- EXERCISE DESCRIPTION:
Write out exactly the lines from the one with "Privacy Policy (885, 1999)" through the last line of the data below, but not the pictures.

- Saved data entries:

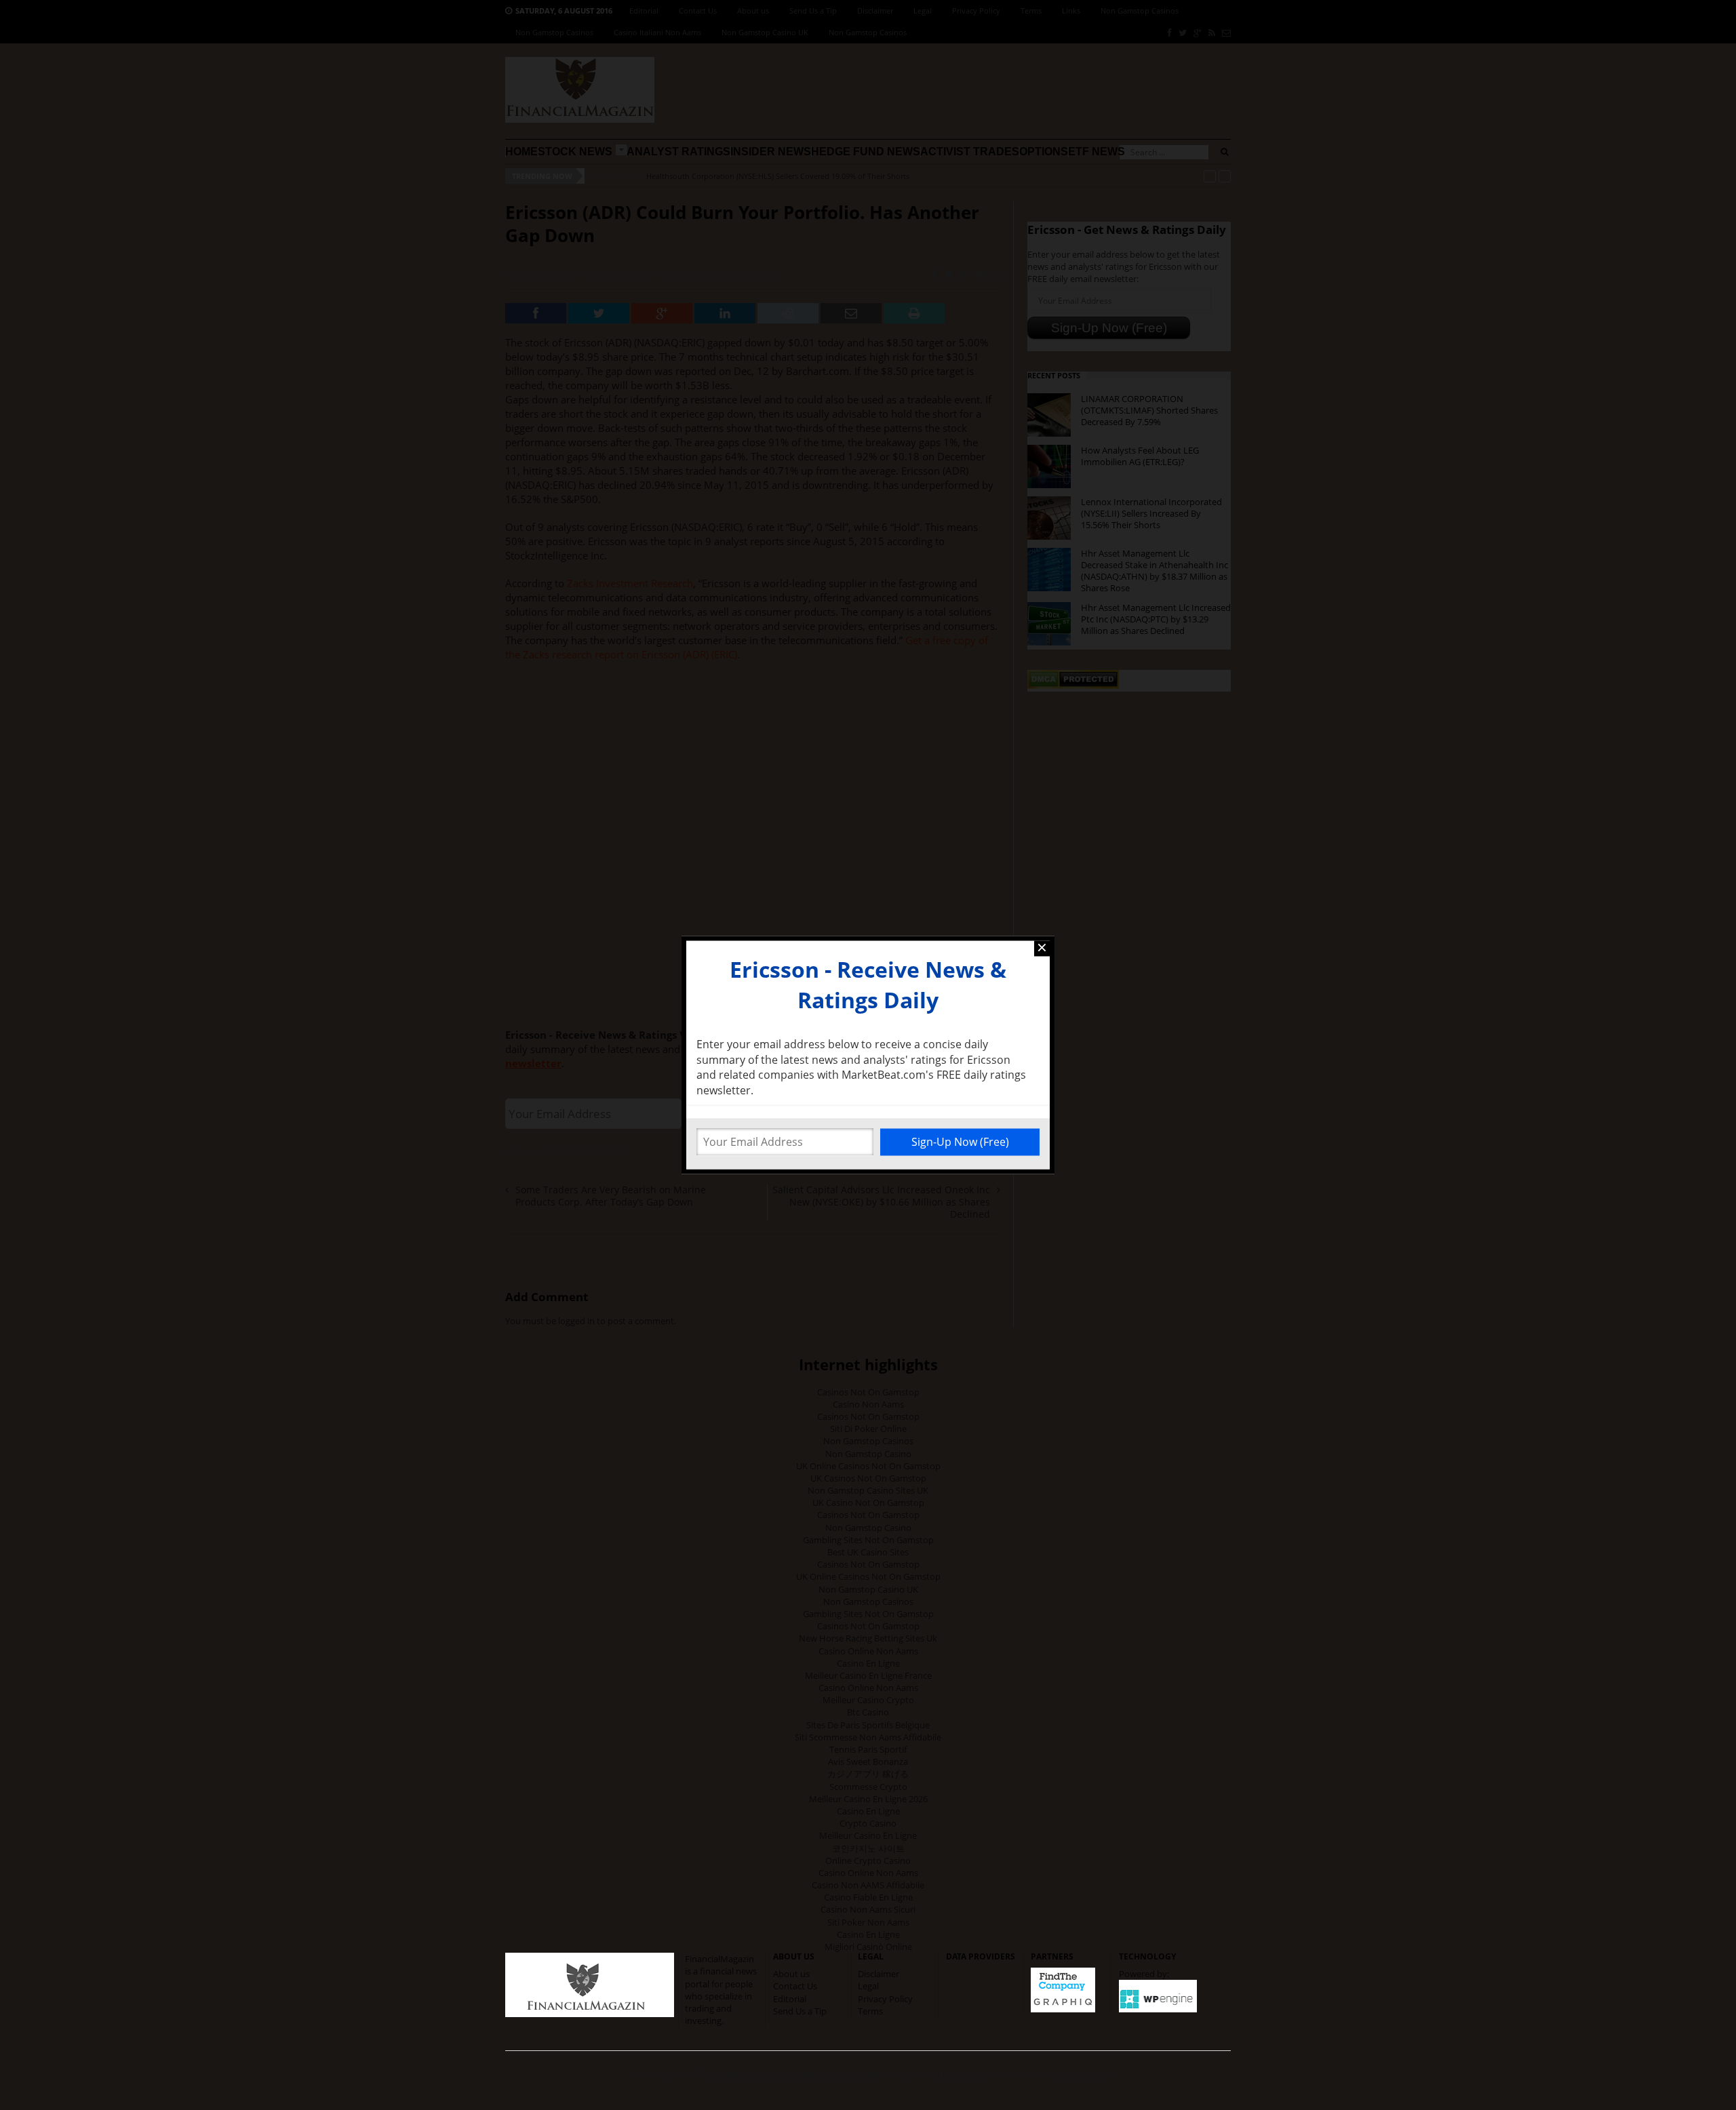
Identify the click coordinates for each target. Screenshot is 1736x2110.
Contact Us (795, 1986)
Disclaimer (878, 1974)
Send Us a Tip (800, 2011)
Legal (868, 1986)
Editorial (789, 1999)
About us (791, 1974)
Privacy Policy (885, 1999)
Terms (870, 2011)
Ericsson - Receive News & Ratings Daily (868, 985)
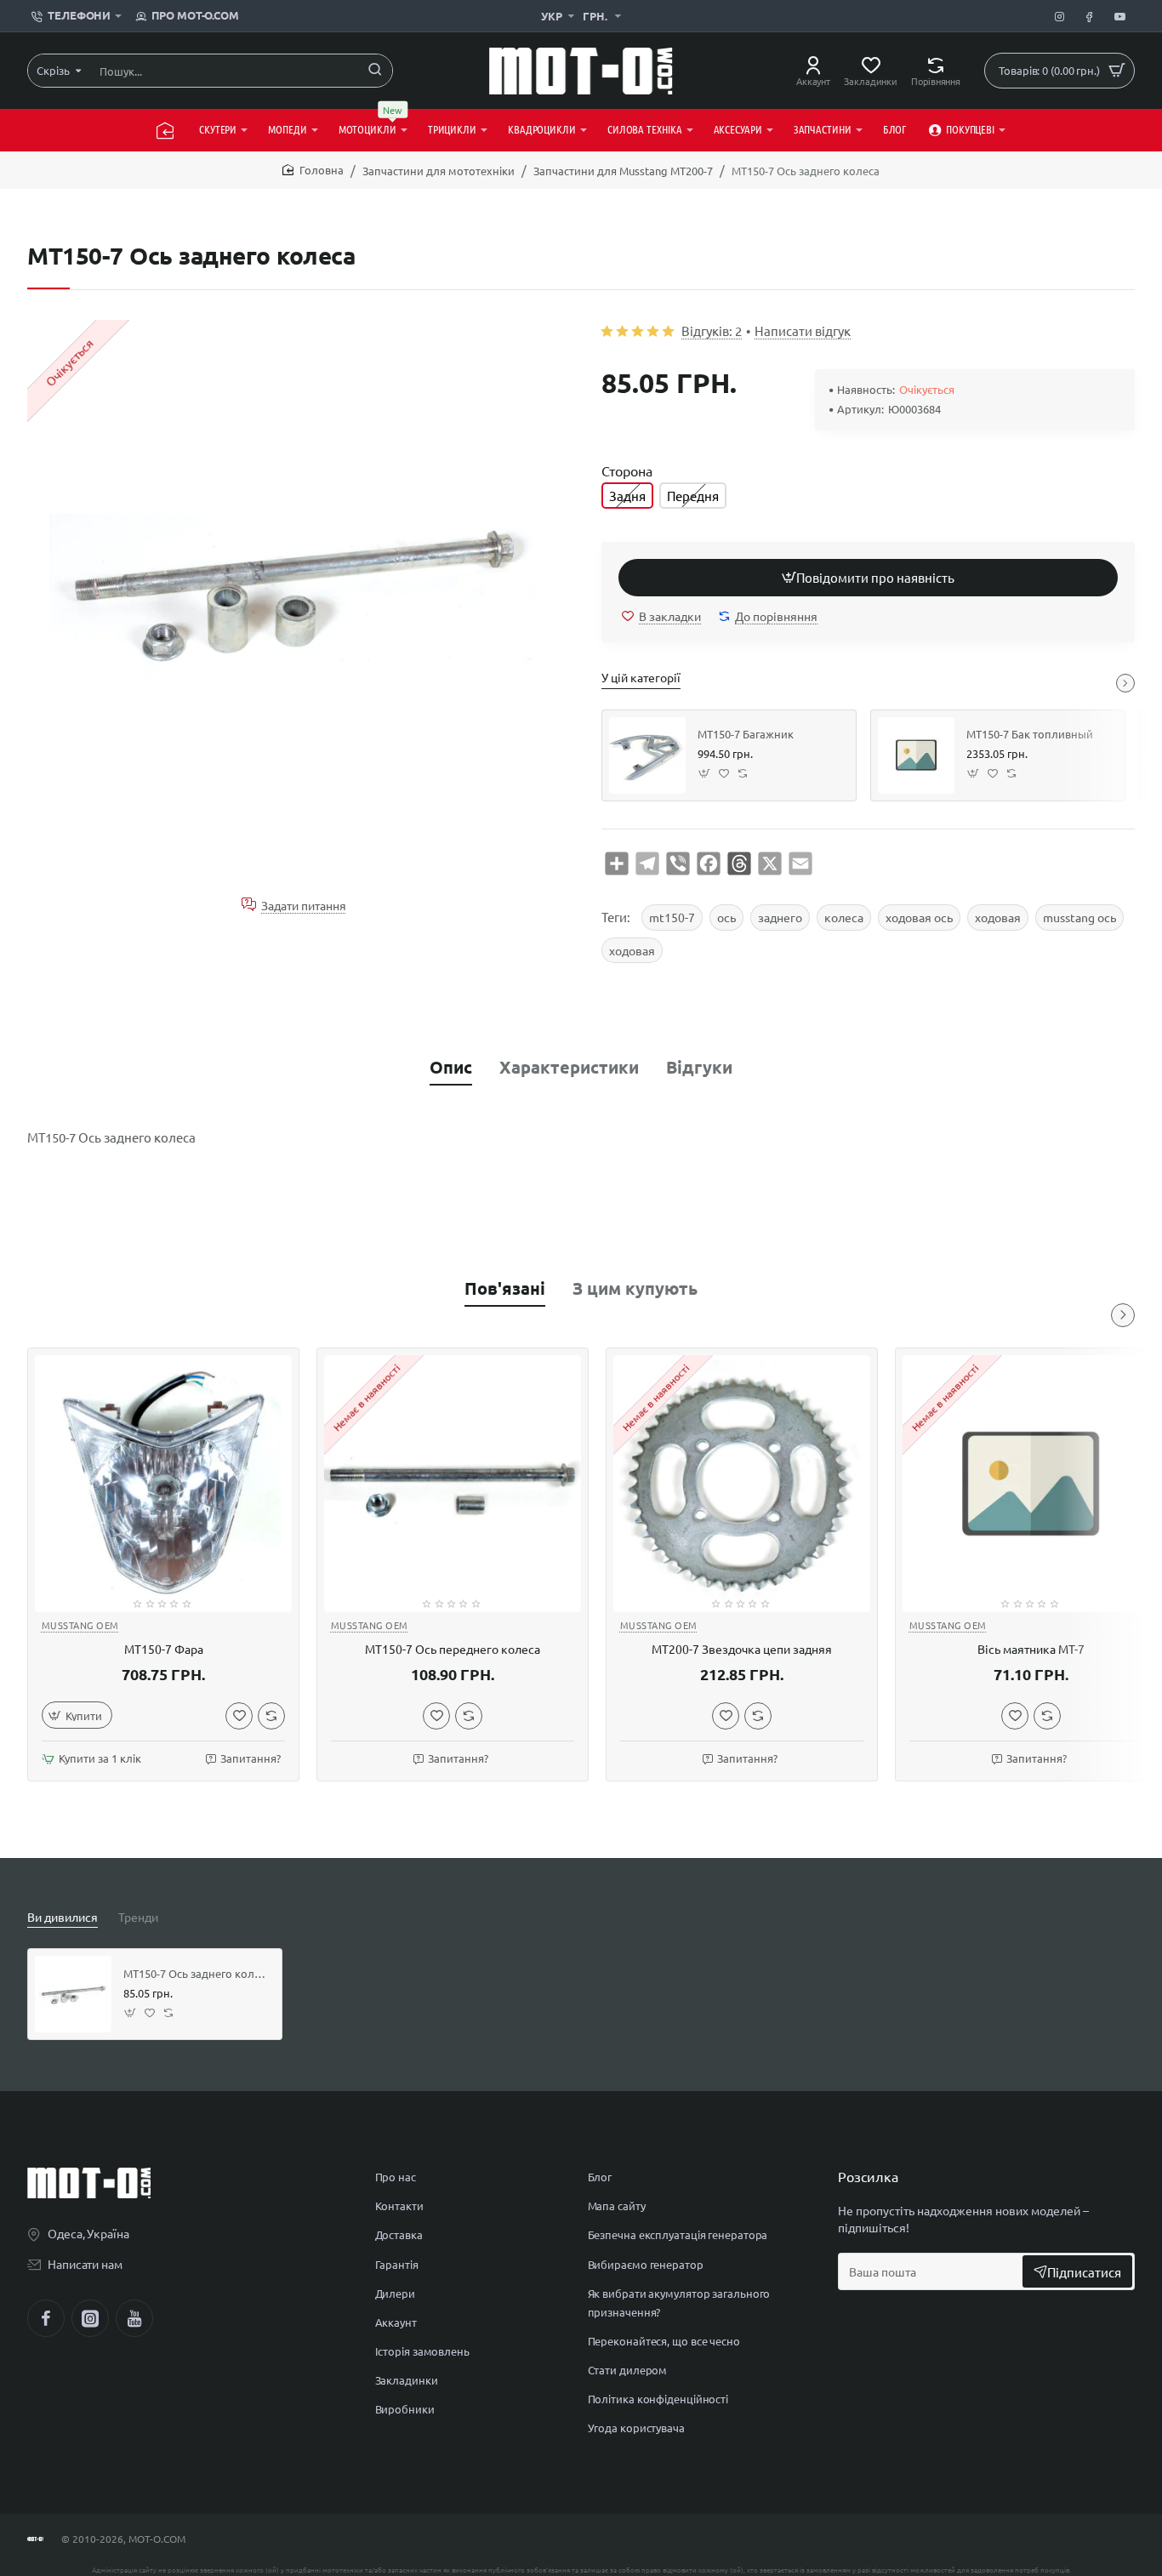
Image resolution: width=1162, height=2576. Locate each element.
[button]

- RESPONSE FOR THIS EXERCISE:
Privacy Policy (885, 1999)
Terms (870, 2011)
Ericsson - Receive News & Ratings Daily (868, 985)
Image resolution: width=1162, height=2576. Locate each element.
[button]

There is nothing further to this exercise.